IHRA's magnificent Pacific bomb group histories have to be seen to be believed—detailed histories and mission descriptions, aircraft profiles and paintings, and so much more. Ken's Men Against the War Vol. 1 follows the 43rd BG from its formation to the B-24 transition in 1943, Vol. 2 through the end of the war.

Like Kens's Men Against the Empire, IHRA's history of the 22nd Bomb Group is exhaustive, tracking the 22nd from its prewar training all the way to the end of the conflict on the island of Okinawa.

Considered by many to be the definitive history of the Boeing B-17 Flying Fortress, this is an updated and corrected version of the classic.

Martin Bowman does yeoman's work telling the story of the various B-17 units that served throughout the Pacific from Pearl Harbor to the end of the war.

Gene Eric Salecker finds a fascinating way to tell the story of the B-17 in the Pacific, by tracing the journey of every B-17 to serve in the Pacific during World War II. (The account of '666 suffers from the traditional issues.)

In this epic, well-regarded trilogy, Bruce Gamble details the transformation of the sleepy, tourist port of Rabaul into “Fortress Rabaul,” the headquarters of Japanese forces in the Southwest Pacific, and the long, arduous Allied effort to neutralize it. It plays a central role in the story of the 43rd BG in the early stages of the war, and in the story of the Eager Beavers.

An intriguing, insightful look at all elements of the air war in the Pacific, from technology and tactics to medical and morale challenges, from high command to the individual combatant.

Researcher, historian, author, and artist MIchael Clairingbould could stock a library on this subject alone. His research into and books on the Pacific air war and the aircraft which fought it, on both sides, are considered among the best of the best. Check them all out.

While Fire in the Sky focuses on the air war in the south, Whirlwind, by the always excellent Barrett Tillman, takes on the air war as a whole in the Pacific, giving a much fuller context for the efforts of the 43rd and the Eager Beavers.

Steve Birdsall set the original high bar for aviation research and writing. A classic of the air war in the Southwest Pacific, his account of the Fifth Air Force is rightly celebrated for its blend of historical facts with rich accounts from the actual participants. Criminally out of print, find it if you can. You won't be disappointed.

Fiction/Memoirs

World War II grants a young Kansan his dream of flying, but changes his fate in ways he never expected. Drawing inspiration from the bomber war in the SW Pacific and his own life, this novel by pilot and author Del Hayes nails the period as only a member of that generation can, the passion of flight as only a pilot can, and the excitement and pain of changing fortunes as only someone who's lived it can.

Excellent biography, engagingly told and deeply researched, by an Air Force veteran son of his Air Force veteran father.  Walter Buchanan Jr. served as a bombardier in the 403rd BS of the 43rd BG during the same period as fellow 403rd bombardier Joe Sarnoski.  A welcome addition to the library of books opening a window into the world of the 43rd during the early part of the war.     

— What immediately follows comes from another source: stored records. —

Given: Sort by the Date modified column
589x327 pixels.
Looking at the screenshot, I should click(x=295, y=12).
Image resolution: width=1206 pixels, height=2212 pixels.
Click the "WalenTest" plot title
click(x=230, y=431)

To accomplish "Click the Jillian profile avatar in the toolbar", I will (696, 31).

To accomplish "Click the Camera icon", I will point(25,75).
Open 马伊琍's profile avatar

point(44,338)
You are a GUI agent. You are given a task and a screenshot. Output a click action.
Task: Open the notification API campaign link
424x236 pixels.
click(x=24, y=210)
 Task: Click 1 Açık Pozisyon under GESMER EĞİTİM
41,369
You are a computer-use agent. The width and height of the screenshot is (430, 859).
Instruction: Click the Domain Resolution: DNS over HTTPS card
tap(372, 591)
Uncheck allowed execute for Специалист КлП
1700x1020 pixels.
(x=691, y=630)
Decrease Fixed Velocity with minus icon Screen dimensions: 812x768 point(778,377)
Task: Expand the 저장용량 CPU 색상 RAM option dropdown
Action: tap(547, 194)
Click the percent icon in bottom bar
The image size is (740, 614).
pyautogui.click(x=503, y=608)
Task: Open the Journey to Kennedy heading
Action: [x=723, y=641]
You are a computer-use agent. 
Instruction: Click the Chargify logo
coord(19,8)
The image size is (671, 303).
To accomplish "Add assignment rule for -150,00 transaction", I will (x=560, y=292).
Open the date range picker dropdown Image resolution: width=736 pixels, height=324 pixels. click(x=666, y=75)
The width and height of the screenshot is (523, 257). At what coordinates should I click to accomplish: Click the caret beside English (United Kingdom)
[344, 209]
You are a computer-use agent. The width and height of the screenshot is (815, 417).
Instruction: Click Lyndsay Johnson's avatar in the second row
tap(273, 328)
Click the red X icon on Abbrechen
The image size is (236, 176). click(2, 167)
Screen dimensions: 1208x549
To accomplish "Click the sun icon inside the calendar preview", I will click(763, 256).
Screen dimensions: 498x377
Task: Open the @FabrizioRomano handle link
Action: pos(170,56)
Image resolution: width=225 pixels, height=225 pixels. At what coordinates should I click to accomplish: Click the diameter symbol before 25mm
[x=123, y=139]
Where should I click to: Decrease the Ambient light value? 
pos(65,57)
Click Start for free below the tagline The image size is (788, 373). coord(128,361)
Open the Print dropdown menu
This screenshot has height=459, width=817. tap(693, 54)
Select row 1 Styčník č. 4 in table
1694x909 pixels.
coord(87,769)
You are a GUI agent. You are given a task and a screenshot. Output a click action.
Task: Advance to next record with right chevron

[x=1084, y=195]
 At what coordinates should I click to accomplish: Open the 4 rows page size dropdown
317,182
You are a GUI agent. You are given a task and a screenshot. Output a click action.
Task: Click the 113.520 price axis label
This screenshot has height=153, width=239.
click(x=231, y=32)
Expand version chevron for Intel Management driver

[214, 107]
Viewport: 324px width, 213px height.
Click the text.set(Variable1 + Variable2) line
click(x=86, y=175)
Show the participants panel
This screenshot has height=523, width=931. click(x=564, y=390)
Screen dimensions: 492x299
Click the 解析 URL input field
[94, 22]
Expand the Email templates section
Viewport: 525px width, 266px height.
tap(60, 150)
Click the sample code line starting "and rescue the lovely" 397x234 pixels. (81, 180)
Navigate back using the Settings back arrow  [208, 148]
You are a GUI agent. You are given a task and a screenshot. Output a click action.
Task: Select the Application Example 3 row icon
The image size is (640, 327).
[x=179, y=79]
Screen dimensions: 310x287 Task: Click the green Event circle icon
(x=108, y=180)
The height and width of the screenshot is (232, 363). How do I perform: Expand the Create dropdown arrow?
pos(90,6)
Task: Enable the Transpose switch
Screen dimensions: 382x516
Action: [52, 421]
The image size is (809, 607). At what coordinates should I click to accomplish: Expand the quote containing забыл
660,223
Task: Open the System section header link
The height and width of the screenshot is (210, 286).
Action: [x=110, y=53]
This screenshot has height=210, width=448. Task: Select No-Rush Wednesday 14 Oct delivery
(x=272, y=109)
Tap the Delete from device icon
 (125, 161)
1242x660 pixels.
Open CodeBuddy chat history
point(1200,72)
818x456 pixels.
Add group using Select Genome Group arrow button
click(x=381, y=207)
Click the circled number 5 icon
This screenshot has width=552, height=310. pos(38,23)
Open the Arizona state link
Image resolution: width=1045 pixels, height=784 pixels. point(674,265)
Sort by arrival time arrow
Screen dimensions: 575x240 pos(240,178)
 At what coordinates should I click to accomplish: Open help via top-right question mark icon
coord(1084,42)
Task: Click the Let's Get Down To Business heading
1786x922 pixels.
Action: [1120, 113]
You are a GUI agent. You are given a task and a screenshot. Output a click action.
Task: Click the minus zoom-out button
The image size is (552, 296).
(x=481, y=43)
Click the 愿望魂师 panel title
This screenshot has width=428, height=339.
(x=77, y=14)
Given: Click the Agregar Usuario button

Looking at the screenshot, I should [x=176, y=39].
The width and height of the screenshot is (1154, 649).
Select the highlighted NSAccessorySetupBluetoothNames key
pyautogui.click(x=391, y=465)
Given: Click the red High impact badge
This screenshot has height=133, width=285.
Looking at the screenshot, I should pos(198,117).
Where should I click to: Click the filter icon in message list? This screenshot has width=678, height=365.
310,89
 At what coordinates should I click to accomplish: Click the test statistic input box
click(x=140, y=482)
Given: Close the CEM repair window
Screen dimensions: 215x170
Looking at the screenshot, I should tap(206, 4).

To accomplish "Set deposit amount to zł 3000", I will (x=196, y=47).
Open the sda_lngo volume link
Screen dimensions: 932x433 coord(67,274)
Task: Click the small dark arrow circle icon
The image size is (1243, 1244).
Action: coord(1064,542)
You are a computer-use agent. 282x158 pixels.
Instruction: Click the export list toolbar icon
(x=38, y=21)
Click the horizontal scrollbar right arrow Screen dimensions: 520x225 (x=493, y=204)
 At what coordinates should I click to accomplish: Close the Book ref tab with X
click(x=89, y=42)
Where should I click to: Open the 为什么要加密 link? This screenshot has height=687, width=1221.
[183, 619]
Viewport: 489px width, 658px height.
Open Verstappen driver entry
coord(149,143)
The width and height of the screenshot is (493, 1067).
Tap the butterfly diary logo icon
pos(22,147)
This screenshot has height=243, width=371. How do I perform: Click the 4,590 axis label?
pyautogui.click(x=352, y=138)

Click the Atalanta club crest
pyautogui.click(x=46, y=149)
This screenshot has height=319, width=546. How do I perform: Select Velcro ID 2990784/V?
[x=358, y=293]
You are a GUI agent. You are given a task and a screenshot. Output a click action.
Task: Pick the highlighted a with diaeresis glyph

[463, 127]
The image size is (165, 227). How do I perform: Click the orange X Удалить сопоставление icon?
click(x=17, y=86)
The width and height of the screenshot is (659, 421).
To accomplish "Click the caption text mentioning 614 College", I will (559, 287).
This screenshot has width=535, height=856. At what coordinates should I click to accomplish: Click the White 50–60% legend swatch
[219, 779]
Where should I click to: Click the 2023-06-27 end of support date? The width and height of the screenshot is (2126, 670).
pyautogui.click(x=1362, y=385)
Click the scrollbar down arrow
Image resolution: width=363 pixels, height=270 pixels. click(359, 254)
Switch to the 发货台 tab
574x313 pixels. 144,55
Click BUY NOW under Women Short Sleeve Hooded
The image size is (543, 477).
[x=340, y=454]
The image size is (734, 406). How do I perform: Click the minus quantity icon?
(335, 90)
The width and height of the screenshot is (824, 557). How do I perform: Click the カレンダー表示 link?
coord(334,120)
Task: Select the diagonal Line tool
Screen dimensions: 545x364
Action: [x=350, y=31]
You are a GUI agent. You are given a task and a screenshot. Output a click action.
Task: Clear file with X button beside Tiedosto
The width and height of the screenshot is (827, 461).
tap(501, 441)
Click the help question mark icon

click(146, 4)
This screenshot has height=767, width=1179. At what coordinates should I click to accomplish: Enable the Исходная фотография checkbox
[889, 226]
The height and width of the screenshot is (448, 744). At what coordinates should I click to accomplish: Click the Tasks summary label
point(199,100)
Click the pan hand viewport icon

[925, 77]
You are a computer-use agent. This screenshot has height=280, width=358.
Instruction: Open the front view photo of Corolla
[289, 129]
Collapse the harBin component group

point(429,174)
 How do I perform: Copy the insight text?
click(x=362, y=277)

A poignant and compelling look, told through letters and official documents, at the efforts of one Brooklyn mother to get her sons back—navigator Charles Lewis, a contemporary of Sarnoski and Zeamer who went missing on a reconnaissance mission to "Fortress Rabaul" on June 1, 1943, and his younger brother Ben, an infantryman taken prisoner by the Germans in December 1944.

B-17 pilot Jim Murphy was part of the 43rd's legendary 63rd Bomb Squadron that first successfully refined the low-level skip-bombing technique that helped turn the tide in the Pacific war. I've read no other memoir that so vividly paints the picture of the early bomber war in the SW Pacific. Unfortunately out of print at Amazon, I'm listing it here because it's worth the search.